Comte de Ferrand Blanc de Blancs French sparkling wine is a great find for us at Bordeaux Undiscovered. It’s made by the Société des Vins Mousseux which is part of one of the great negotiant houses of Bordeaux Grands Vins de Gironde (GVG).

It was founded in 1820 by Baron Alfred de Luze, Grand Duke of Hessen.

The Baron came from a noble family in Saintonge (in the département Charente Maritime, just north of Bordeaux, which is famous for its production of Cognac and Pineau des Charentes). He settled in Bordeaux and became a pioneer in developing imports and exports of Bordeaux wines.

His negotiant house expanded over the years and purchased several chateaux (including Chateaux Paveil de Luze in Margaux and Chateau Mallaret in Haut Medoc).

Today, based in the Domaine de Ribet at Saint Loubes, the Société des Vins Mousseux (SVM) is one of the leading companies exclusively producing quality sparkling wines.

In 2011 GVG and SVM were purchased by Borie Manoux, chaired by Philippe Casteja, whose family own several prestigious chateaux including Chateau Trotte Vielle (Premier Grand Cru Classé Saint Emilion) and Chateau Batailley (5th Growth Pauillac).

Comte de Ferrand is made by the Méthode Cuvée Close or Charmat Method (Méthode Charmat) which was developed by the French scientist Jean Eugene Charmat at the University of Montpellier in 1907.

Instead of using individual bottles to produce the secondary fermentation, he invented the glass-lined tank.

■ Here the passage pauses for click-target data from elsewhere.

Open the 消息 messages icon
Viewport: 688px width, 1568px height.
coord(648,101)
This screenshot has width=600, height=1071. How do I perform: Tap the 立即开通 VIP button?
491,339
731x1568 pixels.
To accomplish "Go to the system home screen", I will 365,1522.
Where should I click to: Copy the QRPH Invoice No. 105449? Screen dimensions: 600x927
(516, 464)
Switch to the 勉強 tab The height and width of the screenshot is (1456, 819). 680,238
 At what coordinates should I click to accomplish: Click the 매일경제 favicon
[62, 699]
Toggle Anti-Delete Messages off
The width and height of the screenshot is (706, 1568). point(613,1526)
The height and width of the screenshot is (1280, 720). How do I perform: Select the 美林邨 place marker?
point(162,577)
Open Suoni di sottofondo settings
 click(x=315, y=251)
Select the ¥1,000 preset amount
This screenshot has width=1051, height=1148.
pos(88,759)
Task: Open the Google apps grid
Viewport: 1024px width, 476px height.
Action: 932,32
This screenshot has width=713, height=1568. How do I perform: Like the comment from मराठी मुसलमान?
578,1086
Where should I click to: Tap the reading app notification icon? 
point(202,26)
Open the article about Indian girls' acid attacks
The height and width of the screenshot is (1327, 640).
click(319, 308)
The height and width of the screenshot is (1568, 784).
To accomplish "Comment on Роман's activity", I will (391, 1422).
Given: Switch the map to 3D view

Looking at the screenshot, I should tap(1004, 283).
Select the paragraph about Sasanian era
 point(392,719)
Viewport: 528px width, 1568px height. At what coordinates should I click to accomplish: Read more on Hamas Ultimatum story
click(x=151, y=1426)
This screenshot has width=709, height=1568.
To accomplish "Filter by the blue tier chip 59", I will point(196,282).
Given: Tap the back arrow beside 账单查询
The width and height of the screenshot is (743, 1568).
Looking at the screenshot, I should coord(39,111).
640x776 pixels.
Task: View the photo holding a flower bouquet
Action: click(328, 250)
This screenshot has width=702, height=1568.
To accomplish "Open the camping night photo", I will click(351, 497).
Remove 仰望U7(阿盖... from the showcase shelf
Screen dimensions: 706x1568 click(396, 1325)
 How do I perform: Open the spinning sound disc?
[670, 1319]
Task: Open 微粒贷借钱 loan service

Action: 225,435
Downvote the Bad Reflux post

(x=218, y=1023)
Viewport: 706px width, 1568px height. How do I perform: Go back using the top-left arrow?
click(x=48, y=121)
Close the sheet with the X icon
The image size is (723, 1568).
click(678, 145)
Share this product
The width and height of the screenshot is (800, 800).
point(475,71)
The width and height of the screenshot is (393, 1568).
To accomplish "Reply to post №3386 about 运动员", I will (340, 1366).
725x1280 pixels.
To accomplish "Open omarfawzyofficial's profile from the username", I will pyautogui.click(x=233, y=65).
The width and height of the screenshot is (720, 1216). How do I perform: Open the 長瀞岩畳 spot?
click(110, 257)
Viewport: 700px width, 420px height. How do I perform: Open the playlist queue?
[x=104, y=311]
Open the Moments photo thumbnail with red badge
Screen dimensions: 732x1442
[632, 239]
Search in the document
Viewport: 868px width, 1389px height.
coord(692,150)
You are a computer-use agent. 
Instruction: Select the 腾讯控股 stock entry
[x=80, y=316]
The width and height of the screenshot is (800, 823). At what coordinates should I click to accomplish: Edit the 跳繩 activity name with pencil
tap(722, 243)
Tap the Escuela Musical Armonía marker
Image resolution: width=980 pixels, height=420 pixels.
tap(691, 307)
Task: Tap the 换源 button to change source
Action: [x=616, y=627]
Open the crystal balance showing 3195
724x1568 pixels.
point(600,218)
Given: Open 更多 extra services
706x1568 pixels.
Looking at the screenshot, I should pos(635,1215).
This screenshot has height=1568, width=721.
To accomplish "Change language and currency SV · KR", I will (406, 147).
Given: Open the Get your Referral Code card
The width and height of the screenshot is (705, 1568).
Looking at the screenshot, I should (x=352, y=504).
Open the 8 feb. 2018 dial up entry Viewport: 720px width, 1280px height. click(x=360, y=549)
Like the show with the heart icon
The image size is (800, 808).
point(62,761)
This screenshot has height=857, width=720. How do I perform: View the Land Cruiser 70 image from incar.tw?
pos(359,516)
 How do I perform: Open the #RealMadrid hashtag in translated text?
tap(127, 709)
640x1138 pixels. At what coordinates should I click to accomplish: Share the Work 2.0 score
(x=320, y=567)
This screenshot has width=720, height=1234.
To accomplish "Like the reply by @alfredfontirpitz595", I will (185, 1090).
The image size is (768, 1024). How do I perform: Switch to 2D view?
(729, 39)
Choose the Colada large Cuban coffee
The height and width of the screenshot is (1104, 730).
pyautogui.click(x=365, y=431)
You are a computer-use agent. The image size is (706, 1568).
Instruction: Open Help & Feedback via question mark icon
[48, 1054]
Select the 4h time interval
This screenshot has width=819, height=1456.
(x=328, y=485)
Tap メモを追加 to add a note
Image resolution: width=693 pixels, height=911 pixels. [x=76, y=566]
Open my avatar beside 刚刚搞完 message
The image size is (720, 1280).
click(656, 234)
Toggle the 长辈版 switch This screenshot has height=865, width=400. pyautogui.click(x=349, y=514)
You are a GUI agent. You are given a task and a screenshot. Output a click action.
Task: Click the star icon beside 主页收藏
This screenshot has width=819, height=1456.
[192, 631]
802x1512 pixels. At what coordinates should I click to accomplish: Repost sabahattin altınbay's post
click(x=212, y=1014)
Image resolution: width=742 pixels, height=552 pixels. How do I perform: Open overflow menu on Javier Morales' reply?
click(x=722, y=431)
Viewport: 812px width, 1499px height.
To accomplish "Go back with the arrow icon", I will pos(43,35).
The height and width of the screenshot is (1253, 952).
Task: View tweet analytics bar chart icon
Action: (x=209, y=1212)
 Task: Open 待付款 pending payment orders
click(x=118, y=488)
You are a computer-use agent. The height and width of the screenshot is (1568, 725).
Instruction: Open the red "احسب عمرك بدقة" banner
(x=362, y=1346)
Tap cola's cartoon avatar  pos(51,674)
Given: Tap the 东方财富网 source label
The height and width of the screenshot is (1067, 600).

His son continued his work and created the wine Veuve de Vernay, named after the widow (Veuve) from Vernay, who helped his father start up in business. The Société des Vins Mousseux was founded in 1908, a year after the Charmat Method was developed.

Made from Ugni Blanc grapes – also known as Trebbiano in Italy – Comte de Ferrand is a Blanc de Blancs sparkling wine (which means literally ‘white [wine] from white [grapes]‘).

It’s thought that Ugni Blanc was brought to France in the 1300s when successive Popes resided at Avignon rather than in Rome. Ugni Blanc’s name comes from the old French Occitan ‘Unia’ which is derived from the Latin name ‘Eugenia’ (meaning ‘noble’ or ‘well born’) but it has lots of synonyms in Bordeaux – ‘Saint Emilion’ being one of them.

Comte de Ferrand (£8.99, abv 11%) is fresh and clean with nicely balanced acidity and no sharp edges. In the mouth it’s bursting with soft fresh fruits with a good mousse.

With delicate floral aromas of magnolia and jasmine and flavours of white peach, quince and very subtle hints of mandarin orange and apricot, this really is a charming wine. It’s the perfect fizz for a party with your guests thinking it is Champagne; ideal for a refreshing glass of bubbly and a perfect partner for a variety of meals including spicy dishes such as Indian and Thai.

It will compliment fish, seafood, salads and delicate white meat recipes. I am sure you will not be disappointed. This lovely wine I believe knocks spots off similar level wines at this unbelievable price.